(Entries taken from a collection)
# # # #
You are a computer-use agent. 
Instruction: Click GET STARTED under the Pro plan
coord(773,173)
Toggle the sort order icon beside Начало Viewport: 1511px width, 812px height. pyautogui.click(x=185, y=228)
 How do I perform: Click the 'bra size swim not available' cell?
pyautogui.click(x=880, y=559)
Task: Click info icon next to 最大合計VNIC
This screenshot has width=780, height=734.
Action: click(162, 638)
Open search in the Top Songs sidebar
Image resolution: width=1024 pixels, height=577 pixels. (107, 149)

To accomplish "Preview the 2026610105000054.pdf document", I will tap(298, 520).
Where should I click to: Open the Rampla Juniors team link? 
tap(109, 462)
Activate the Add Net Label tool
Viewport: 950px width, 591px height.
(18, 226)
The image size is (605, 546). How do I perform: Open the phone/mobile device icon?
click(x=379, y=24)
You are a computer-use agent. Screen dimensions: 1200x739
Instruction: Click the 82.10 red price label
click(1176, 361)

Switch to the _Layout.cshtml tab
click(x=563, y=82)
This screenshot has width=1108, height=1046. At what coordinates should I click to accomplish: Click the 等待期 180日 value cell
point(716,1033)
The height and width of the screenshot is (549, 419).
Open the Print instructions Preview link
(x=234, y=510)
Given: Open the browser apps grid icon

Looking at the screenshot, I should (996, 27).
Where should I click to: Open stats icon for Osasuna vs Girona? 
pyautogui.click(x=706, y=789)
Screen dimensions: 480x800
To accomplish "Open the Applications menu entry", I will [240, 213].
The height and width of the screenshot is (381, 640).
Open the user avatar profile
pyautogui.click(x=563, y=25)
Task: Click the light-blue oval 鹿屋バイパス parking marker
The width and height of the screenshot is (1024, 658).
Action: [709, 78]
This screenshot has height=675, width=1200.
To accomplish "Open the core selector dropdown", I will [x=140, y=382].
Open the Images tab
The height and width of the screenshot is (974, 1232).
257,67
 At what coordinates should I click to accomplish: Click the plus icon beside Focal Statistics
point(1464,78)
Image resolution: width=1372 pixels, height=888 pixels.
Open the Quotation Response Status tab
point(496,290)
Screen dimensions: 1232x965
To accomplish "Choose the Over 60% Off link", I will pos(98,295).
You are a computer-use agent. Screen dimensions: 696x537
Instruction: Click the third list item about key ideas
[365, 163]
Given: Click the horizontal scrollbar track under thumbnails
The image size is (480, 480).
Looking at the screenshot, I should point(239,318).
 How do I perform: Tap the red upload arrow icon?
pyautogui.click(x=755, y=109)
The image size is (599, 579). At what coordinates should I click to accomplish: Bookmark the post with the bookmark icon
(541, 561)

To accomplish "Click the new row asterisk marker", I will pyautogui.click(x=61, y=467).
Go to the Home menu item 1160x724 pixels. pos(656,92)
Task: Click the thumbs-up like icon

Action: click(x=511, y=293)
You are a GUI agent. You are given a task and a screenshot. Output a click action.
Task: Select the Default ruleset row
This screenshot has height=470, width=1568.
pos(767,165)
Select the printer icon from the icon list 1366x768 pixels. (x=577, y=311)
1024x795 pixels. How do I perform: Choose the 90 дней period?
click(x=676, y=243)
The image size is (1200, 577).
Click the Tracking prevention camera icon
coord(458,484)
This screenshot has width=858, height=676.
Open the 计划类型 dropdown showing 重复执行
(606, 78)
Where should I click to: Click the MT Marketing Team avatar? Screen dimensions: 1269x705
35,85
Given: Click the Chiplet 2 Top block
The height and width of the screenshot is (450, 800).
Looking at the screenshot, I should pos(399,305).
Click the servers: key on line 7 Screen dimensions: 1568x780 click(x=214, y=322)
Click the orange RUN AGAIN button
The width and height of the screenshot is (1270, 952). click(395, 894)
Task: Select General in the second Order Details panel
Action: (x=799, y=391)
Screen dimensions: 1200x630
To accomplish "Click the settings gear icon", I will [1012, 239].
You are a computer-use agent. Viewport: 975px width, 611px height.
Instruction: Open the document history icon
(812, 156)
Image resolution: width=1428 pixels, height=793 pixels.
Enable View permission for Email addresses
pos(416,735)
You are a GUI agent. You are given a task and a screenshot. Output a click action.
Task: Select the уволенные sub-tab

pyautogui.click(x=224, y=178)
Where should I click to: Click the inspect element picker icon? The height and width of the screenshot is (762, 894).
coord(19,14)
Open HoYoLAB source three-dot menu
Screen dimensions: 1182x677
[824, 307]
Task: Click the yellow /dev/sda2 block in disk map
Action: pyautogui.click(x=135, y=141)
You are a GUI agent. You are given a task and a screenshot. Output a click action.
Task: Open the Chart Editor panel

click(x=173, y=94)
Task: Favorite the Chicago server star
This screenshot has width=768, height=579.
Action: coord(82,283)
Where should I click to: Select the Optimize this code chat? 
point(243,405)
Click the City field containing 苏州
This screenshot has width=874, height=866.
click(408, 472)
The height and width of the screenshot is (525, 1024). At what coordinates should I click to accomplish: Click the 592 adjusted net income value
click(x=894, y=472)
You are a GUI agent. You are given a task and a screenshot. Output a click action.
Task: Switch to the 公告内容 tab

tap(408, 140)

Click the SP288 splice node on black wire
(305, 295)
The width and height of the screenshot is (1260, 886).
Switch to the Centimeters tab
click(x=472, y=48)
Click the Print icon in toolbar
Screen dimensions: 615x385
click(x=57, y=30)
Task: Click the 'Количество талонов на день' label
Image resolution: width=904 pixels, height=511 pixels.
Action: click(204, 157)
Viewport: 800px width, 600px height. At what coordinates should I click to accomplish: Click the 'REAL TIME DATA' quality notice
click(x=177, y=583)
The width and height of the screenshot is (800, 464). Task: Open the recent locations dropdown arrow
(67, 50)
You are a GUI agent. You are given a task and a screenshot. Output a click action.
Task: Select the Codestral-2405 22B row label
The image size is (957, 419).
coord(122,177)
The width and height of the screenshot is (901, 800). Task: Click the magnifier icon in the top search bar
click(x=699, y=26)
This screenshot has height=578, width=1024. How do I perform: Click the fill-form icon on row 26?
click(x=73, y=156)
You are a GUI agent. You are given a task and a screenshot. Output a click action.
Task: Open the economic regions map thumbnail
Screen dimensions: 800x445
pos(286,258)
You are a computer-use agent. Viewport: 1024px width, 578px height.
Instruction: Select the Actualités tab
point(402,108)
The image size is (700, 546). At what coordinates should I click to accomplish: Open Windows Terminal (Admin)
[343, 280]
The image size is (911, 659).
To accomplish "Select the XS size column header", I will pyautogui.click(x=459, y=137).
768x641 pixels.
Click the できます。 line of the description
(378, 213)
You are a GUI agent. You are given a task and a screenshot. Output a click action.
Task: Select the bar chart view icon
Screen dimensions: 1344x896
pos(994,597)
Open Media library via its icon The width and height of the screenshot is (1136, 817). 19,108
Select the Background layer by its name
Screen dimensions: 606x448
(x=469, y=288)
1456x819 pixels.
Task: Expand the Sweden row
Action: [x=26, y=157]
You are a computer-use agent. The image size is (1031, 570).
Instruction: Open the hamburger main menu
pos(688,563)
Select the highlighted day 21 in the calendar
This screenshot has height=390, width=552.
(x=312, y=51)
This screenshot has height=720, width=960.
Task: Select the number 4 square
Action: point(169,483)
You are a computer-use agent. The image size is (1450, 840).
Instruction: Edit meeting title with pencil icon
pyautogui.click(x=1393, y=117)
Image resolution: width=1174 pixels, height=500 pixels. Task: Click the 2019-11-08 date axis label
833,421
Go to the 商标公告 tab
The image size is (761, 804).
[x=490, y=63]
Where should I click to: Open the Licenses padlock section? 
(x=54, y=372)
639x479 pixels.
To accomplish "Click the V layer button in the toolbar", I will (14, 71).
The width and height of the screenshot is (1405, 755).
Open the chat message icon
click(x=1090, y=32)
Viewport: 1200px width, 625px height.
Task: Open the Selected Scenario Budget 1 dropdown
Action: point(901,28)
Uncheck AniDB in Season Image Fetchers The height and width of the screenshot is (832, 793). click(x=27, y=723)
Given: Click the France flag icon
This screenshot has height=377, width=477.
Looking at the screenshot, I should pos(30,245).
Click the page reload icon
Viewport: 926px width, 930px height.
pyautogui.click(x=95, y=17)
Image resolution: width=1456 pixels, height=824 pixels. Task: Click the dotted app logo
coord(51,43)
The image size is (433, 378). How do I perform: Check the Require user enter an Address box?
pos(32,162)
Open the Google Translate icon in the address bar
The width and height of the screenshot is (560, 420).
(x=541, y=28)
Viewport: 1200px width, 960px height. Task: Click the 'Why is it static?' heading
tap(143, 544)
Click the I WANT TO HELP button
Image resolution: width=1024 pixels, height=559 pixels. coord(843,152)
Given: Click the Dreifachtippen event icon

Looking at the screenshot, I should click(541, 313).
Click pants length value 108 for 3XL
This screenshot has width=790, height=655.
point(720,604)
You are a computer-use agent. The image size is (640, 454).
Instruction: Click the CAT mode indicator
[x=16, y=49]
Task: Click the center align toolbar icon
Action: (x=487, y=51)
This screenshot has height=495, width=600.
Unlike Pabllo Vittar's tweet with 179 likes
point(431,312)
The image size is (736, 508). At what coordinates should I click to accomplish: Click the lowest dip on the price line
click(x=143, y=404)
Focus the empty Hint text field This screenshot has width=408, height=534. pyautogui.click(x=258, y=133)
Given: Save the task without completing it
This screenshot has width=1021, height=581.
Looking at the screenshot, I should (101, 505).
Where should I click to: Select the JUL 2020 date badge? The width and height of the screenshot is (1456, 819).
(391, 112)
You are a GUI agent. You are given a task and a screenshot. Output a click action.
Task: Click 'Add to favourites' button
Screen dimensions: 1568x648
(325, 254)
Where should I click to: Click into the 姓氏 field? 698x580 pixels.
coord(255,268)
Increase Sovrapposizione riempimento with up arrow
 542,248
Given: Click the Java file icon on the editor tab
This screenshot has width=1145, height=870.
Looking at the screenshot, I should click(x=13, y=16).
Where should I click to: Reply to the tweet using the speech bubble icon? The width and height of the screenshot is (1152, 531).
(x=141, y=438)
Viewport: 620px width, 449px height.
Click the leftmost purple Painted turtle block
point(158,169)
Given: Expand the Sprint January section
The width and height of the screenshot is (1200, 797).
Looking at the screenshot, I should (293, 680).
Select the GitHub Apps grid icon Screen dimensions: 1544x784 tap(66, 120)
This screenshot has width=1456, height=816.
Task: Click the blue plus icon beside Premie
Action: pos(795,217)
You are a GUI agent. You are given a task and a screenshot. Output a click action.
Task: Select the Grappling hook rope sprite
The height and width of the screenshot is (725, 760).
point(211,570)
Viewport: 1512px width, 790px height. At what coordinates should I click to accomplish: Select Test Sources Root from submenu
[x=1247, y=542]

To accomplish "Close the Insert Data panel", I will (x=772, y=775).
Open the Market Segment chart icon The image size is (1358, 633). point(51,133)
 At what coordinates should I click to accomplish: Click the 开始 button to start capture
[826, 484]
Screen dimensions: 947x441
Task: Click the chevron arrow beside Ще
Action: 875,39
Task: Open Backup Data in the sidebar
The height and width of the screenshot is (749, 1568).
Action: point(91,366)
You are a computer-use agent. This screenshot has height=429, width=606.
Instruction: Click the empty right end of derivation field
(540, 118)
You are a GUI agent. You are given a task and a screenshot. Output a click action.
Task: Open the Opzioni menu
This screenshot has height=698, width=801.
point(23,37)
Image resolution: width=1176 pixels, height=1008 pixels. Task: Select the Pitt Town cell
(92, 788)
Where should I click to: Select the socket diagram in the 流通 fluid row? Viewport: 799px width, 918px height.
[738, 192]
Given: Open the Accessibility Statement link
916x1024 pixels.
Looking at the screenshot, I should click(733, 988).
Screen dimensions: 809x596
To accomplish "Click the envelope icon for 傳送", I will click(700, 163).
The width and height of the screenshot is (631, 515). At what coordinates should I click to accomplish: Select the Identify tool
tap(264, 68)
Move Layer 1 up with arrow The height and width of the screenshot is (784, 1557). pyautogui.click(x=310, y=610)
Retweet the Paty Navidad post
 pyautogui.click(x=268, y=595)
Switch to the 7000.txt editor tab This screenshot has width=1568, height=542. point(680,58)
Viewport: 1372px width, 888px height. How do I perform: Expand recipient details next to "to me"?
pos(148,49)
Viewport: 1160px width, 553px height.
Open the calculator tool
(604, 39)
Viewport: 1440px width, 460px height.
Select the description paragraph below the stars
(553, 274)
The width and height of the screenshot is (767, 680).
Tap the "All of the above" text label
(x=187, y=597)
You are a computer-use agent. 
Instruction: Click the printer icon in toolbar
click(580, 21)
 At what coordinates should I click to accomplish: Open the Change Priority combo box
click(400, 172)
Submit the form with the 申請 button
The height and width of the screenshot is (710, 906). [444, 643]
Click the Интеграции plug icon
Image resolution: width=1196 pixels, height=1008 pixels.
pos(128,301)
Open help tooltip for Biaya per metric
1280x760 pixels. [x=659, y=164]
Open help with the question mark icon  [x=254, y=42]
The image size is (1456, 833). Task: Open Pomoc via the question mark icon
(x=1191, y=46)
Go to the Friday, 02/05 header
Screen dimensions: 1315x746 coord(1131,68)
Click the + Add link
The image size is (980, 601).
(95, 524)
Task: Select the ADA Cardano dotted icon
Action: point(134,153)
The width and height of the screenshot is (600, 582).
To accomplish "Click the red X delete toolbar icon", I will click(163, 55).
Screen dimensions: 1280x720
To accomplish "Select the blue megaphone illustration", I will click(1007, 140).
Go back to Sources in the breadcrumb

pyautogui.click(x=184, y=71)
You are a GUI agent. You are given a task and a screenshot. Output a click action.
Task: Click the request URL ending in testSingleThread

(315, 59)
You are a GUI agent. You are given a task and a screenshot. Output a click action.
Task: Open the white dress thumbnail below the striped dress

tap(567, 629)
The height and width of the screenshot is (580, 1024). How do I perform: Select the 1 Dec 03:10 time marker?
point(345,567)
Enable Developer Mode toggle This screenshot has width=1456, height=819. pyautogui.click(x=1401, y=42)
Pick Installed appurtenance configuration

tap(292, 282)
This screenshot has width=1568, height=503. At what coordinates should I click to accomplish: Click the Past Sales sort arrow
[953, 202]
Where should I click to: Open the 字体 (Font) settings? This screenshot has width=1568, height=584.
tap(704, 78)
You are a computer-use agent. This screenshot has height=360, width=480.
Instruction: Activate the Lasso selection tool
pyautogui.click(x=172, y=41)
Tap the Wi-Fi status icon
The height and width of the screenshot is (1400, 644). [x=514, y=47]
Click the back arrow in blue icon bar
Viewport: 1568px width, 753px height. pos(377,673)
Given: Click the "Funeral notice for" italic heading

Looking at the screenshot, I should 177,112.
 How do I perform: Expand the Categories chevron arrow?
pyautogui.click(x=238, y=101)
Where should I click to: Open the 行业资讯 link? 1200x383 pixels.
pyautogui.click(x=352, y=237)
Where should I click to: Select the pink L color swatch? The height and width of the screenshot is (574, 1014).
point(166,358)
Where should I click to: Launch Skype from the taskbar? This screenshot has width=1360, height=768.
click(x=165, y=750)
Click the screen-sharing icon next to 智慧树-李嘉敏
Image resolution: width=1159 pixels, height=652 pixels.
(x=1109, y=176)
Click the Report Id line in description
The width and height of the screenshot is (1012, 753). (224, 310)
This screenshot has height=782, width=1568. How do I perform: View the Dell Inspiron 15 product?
# # # #
**TASK:**
Print the lines above from the one with "Where should I click to: Click into" through the one with "Viewport: 620px width, 449px height.", both included, exactly as written and nothing more.

**REPLY TO THE EXERCISE:**
Where should I click to: Click into the 姓氏 field? 698x580 pixels.
coord(255,268)
Increase Sovrapposizione riempimento with up arrow
 542,248
Given: Click the Java file icon on the editor tab
This screenshot has width=1145, height=870.
Looking at the screenshot, I should click(x=13, y=16).
Where should I click to: Reply to the tweet using the speech bubble icon? The width and height of the screenshot is (1152, 531).
(x=141, y=438)
Viewport: 620px width, 449px height.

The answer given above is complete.